Heterogeneous computing can solve performance and/or power-energy consumption limitations associated with traditional processing using a single type of device. Two common heterogeneous chips are the integrated CPU-GPU (Graphics Processing Unit), and CPU-FPGA (Field-Programmable Gate Array). FP-GAs offer bit-level parallel computing suitable for certain designs which cannot easily be parallelised with traditional methods. Hardware Description Languages (HDLs) are generally used to program FPGAs requiring expert hardware knowledge. Recent advancements in high-level synthesis tools have made it possible to describe hardware at high level languages such as C++ and OpenCL, and achieve performance comparable to when HDLs are used as entry point for some applications [1].

The general approach of utilising a heterogeneous FPGA-CPU device is to use the CPU as the scheduling and management unit which offloads the tasks to an FPGA accelerator for processing. Recent heterogeneous devices contain more CPU cores with increased efficiency which makes CPU involvement in actual task processing beneficial. A method for parallel execution is to implement the entire application in both FPGA and CPU devices, and schedule the workload for processing in them such that every device consumes a different portion of dataset. In this article, we introduce a strategy to partition the data chunks among the devices proportional to their performance. This requires exploring the performance behaviours of CPU and FPGA devices for an application when the data chunk size (i.e. data subset size) assigned to each device varies. The applications are programmed in C/C++ for both CPU and FPGA using Xilinx

This work was funded by the Engineering and Physical Sciences Research Council (EPSRC) through the ENEAC (EP/N002539/1) grant.

SDSoC framework for higher productivity. The novelty of this work can be summarised as follows:

- Exploring the performance behaviour of tightly integrated CPUs and FPGA when processing an application for different data chunk sizes;
- Proposing a strategy to measure the data chunk sizes required for CPU and FPGA to improve the execution performance of an application;
- Implementing the scheduler based on the integration of the pipeline pattern of Intel TBB (Threading Building Blocks) with Xilinx SDSoC framework;
- Applying the proposed scheduler to four benchmarks with different throughput behaviours implemented through SD-SoC framework on a Xilinx Zynq UltraScale+ MPSoC ZCU102 board composed of FPGA and CPU compute units, and analysing the performance and power/energy consumption results obtained.

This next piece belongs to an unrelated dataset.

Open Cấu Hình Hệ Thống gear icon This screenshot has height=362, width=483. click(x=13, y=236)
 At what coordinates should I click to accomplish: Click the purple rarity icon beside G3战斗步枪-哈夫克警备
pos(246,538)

The rest of this paper is organized as follows. Section II presents an overview of related work. Section III summarises the development tools and the benchmarks. Section IV covers the novelties of the article in detail, including the behaviour of different compute units and the new scheduling strategy and its application to four benchmarks to evaluate performance and power/energy results. Finally, Section V concludes the paper.

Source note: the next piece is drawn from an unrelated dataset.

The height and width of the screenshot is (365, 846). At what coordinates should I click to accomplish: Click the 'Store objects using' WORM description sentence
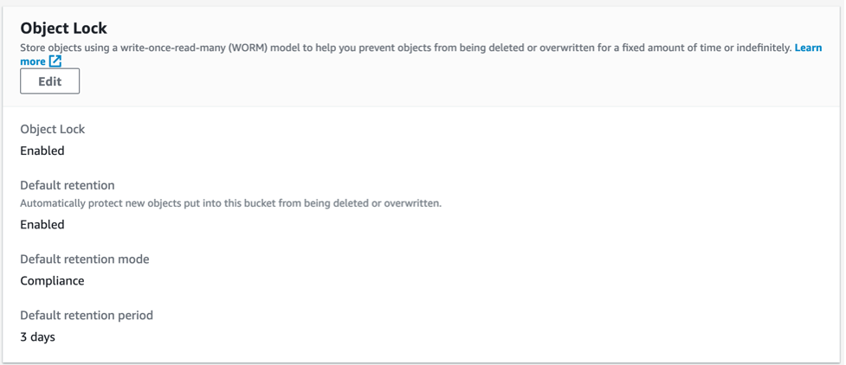[260, 48]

#### II. PREVIOUS WORK AND BACKGROUND

The combination of CPUs and FPGAs, integrated on the same die or externally, has received increasing attention recently. Xeon-FPGA platform for the data centre by Intel [2], Catapult fabric for accelerating large-scale data centre services by Microsoft [3], and integration of POWER8 processor architecture with external FPGAs by IBM [4] are several examples.

Workload balancing for a heterogeneous device at compile- or run-time has been explored in the literature around mainly two types of implementations, vertical and horizontal. An application might be vertically segmented into subtasks each optimally mapped onto a different device, hence building a streaming pipeline. In [5], an FPGA-GPU-CPU architecture is used where steps of the algorithm requiring deep pipelining and small buffers are mapped to FPGA, steps requiring massively parallel operations with large buffers leverage GPU, and the CPU is used for coordination, low throughput and branching dominated tasks.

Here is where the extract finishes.